Fu per questo che, intorno al
III secolo a.C., di fronte ad una massa enorme di turisti,
romani da una parte, cartaginesi dall’altra, arrivati
quasi contemporaneamente sul posto, fu necessario organizzare
un torneo per decidere chi avesse diritto a
soggiornarvi.
Furono organizzati in
quattro e quattr’otto i primi "giochi punici" (una sorta di
"giochi senza frontiere", senza arbitri né TV), alla fine dei
quali i romani sconfissero i laziali, pardon, i cartaginesi, e
conquistarono il diritto a risiedere nel villaggio; e siccome
erano tanti e ben organizzati (roba da non credere!), si
occuparono direttamente della gestione del villaggio, che nel
frattempo si era ingrandito notevolmente.
Poi, bontà loro, i
romani cominciarono ad organizzare delle escursioni nei vicini
villaggi, e siccome le strade erano quelle che erano,
cominciarono a costruirne di nuove, (un particolare
ringraziamento!); infine, così come era avvenuto per i Greci,
agli abitanti del luogo parve opportuno accogliere un'istanza
dei Romani, e così Panormos divenne PANORMUS
(...i primi appalti che la storia ricordi, per la sostituzione
dei cartelli stradali e delle carte geografiche delle scuole
elementari...!).
Da quel momento in
poi, per qualche secolo, la situazione si presentò alquanto
confusa. La presenza dei Romani, comoda per
certi versi, impediva però la crescita turistica del luogo in
quanto essi avevano in un certo senso "monopolizzato" le
strutture del tempo, rendendo la vita difficile ai vacanzieri
di altra provenienza. Al punto che, quando la massa di gitanti
divenne molto numerosa, si ricorse per altre due volte ai
giochi punici; e ogni volta sembrava una vera e propria
guerra, con le imbarcazioni degli uni e degli altri ormeggiate
in rada con le vele issate pronte ad entrare in
porto!
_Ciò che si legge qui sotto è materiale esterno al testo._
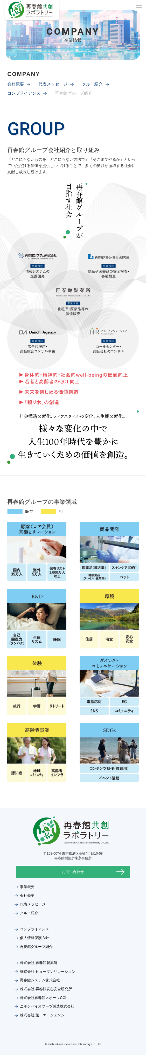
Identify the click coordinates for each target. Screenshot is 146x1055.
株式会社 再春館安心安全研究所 (46, 989)
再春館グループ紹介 (36, 947)
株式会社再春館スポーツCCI (43, 998)
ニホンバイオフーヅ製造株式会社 (47, 1006)
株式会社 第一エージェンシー (44, 1015)
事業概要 (27, 887)
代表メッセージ (52, 84)
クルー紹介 (92, 84)
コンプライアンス (23, 93)
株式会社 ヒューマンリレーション (47, 971)
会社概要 (15, 84)
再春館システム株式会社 (40, 980)
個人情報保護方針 (34, 938)
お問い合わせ (73, 872)
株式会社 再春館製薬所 (38, 963)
Va da sé che, in tutto questo bailamme,
qualche scaramuccia ci fu pure, e forse per questo la Storia
narra i fatti in modo diverso!
Tutto ciò sortì due diversi
effetti: - uno, positivo: il fatto che si arrivasse a
scontrarsi per accaparrarsi il soggiorno, voleva quindi
significare che il posto doveva avere caratteristiche non
comuni! Da qui la notorietà internazionale di cui ancora oggi
gode la nostra città. - l'altro, negativo: le dimensioni
raggiunte resero inevitabile la creazione di tutta una serie
di strutture "burocratiche" attraverso le quali si facilitava
forse la vita ai residenti ma la si rendeva sicuramente
difficile ai viaggiatori; e forse per questo i turisti
semplici cominciarono a prendere la via dell’Adriatico (dove
le acque, mucillagine più, mucillagine meno, erano comunque
più calme!).
I romani divennero
pian piano gli azionisti di maggioranza e a loro fu
naturalmente affidato il governo del comprensorio turistico e
dell'annessa città; essi però, probabilmente appagati dai
successi raggiunti (ma dovevano ancora incontrare le squadre
del Nord) non si resero conto che le dimensioni assunte dalla
città erano divenute tali da giustificare il ricorso al
"federalismo", continuando invece con la gestione di tipo
"centralista", essenzialmente affidata ai militari; ciò
determinò un fallimento talmente rovinoso che, qualche anno
dopo, quello del Banco Ambrosiano sembrò una bazzecola!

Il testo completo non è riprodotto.